= Santiago Mexquititlán raid =

2006 copyright raid in Mexico

In March 2006, six plainclothes agents of Mexico's Federal Investigations Agency (AFI) raided a market in Santiago Mexquititlán, Querétaro, in search of unauthorized copies of copyrighted works. The agents later alleged that they were held hostage by vendors during the raid. Three women were convicted of the alleged kidnapping. In September 2009, Jacinta Francisco Marcial and in April 2010 Alberta Alcántara and Teresa González, were released from prison after the charges against them were dropped.
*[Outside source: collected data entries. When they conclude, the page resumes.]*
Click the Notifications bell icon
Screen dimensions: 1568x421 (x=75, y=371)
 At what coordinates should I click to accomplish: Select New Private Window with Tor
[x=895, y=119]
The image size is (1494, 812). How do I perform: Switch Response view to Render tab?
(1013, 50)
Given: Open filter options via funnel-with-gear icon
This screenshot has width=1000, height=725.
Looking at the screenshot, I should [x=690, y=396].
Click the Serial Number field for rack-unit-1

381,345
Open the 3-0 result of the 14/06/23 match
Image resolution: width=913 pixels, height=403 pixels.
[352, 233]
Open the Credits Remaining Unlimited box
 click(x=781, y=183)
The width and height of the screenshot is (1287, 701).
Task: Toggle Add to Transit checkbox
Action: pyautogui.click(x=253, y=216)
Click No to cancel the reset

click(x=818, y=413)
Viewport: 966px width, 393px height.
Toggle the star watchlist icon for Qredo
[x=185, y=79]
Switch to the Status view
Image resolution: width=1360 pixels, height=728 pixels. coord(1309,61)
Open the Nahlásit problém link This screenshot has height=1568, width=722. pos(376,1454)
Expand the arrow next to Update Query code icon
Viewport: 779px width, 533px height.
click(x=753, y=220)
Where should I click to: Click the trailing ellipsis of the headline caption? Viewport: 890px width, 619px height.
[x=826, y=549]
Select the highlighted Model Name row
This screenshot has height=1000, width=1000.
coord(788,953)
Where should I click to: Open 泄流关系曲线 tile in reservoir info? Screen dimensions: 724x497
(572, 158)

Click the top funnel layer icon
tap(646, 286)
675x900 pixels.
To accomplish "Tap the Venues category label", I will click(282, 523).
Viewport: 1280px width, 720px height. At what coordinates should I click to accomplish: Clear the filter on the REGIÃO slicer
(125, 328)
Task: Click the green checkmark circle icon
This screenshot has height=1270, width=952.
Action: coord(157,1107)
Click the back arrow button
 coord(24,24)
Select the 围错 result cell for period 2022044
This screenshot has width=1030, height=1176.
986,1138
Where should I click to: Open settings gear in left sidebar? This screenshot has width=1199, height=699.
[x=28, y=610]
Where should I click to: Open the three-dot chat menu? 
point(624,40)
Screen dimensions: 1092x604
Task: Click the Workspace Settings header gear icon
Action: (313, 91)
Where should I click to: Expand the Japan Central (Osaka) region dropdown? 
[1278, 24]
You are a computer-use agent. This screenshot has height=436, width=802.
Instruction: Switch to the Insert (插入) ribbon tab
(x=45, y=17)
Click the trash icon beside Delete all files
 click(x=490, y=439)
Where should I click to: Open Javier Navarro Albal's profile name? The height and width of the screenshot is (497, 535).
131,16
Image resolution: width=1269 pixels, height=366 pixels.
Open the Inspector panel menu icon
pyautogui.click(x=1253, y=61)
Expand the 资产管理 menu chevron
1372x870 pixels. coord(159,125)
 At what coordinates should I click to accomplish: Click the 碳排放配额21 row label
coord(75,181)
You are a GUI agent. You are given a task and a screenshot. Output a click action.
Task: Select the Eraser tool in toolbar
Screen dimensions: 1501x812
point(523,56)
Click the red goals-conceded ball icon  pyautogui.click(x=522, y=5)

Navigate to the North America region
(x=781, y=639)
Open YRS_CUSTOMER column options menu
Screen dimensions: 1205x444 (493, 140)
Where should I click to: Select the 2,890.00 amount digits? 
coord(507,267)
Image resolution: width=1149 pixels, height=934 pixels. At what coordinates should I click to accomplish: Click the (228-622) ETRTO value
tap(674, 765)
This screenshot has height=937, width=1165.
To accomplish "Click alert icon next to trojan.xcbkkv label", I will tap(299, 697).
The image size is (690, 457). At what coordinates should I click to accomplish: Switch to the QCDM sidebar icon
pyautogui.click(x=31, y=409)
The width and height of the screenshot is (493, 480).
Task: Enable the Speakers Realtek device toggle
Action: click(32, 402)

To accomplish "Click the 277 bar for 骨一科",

== Allegations of kidnapping ==

During the raid, the six AFI agents were cornered by a number of unarmed vendors in protest. The agents later claimed that the vendors demanded a ransom to let them go. Local witnesses to the incident denied any ransom demand was made.

== Jacinta Francisco Marcial ==

Jacinta Francisco Marcial, an indigenous Otomí woman, sold ice cream in Santiago Mexquititlán's predominantly indigenous tianguis.

The six AFI agents who conducted the raid implicated Francisco Marcial after they were shown a newspaper photograph depicting her walking near a group of protesting vendors. In August 2006, four months after the raid, she was arrested for the alleged kidnapping. She was later convicted and sentenced to twenty-one years' imprisonment.

Amnesty International denounced Francisco Marcial's imprisonment as resulting from a wrongful prosecution. The group declared her a prisoner of conscience, claiming there was no credible evidence against her, and that she had been prosecuted because of her gender, poverty, race, and inability to speak or understand the Spanish language.

In 2009, prosecutors dropped the case against Francisco Marcial. In September 2009, she was released. In April 2010, the Mexican Supreme Court unanimously agreed to reverse the convictions of the two other women convicted of the same charges, Alberta Alcántara and Teresa González, and they were released from prison.